Westminster Gazette, 8 June 1921
On 7 June 1921, a fortnight after the election, the 40 Unionist MPs met at Belfast City Hall. At this event, James Craig was appointed as Prime Minister and Hugh O’Neill was elected as Speaker of the House of Commons. Nationalists and republicans meanwhile boycotted the occasion and future sittings of the parliament. Many left-leaning British newspapers were critical of the new legislature and this report from the Westminster Gazette shows concern that the upcoming visit of King George V may be detrimental to the current situation in Ireland.
Notes of the Day
Yesterday, in the absence of all the Sinn Fein and Nationalist members, the first Ulster Parliament was opened by Lord Fitzalan. Seldom has an inaugural ceremony taken place in such gloomy circumstances, or has the gloom found such open expression as it did in the speech of the Catholic Viceroy in the Protestant stronghold …
Ireland and the Crown
It has for some time been suggested that the King should go to Belfast in person for the opening in State of the Ulster Parliament on June 22. Now it appears to be definitely assumed that he will go. We most sincerely hope that no such step will be taken.

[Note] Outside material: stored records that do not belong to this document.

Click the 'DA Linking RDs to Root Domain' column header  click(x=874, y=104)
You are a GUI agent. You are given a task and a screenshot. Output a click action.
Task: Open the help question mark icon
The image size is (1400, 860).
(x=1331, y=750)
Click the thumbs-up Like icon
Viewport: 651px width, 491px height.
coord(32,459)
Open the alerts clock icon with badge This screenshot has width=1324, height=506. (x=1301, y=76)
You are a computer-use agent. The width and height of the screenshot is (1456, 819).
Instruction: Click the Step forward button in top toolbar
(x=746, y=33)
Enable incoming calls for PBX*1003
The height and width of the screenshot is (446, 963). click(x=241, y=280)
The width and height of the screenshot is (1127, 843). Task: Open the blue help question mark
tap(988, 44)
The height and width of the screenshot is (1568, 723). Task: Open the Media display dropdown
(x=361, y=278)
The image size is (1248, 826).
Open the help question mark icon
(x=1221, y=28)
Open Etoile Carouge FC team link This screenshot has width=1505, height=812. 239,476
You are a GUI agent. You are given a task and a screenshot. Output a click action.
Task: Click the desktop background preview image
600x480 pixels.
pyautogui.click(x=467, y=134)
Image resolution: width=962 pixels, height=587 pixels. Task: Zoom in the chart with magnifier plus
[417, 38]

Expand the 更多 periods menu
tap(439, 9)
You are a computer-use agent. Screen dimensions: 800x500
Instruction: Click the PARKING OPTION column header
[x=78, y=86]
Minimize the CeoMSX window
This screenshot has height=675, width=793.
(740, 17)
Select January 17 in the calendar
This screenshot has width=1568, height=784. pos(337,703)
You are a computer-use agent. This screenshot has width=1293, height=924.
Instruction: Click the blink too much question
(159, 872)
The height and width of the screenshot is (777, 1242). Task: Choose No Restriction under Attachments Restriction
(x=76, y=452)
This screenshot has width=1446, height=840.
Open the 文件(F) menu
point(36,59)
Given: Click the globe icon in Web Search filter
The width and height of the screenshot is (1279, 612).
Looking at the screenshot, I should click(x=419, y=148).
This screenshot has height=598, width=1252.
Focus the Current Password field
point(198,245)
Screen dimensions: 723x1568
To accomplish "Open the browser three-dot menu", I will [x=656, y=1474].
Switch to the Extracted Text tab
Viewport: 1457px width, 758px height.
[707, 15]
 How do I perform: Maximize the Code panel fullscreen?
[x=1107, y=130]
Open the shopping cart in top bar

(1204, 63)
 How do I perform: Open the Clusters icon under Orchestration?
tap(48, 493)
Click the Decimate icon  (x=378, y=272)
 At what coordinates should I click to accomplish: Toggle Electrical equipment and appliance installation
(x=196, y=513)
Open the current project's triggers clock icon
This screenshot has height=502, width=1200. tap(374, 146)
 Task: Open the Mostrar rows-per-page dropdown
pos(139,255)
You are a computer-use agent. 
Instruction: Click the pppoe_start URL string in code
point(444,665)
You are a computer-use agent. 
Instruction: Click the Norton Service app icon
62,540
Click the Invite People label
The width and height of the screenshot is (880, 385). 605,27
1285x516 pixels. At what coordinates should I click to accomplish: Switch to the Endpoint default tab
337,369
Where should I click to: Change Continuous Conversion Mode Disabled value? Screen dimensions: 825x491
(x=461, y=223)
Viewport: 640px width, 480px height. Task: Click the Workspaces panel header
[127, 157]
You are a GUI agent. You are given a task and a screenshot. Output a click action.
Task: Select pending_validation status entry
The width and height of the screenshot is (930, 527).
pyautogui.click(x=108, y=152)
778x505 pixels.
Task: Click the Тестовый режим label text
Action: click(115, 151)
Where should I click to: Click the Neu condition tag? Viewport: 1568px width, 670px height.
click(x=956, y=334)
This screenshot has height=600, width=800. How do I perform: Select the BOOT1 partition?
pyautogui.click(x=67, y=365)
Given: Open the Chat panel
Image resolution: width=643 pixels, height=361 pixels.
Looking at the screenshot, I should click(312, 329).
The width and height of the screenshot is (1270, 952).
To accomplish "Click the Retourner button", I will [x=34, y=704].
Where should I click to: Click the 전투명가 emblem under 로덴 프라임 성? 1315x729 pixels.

We say this in no spirit of hostility to Belfast or to Ulster as a whole. The opening of the Ulster Parliament, however, does not solve the Irish problem; it is only one move in a long and yet unfinished game. We cannot foresee the later moves, but we can be certain that this is not the last. At some point in the Irish struggle the Crown may well be able to play a healing part, but if it is to do so it is essential that it should be kept absolutely clear of Irish politics while they are in their present appalling position.
A visit by the King to Belfast on such an occasion could but be regarded as an act of political significance, and, in our opinion, to convey, even mistakenly, such an impression would be a great calamity.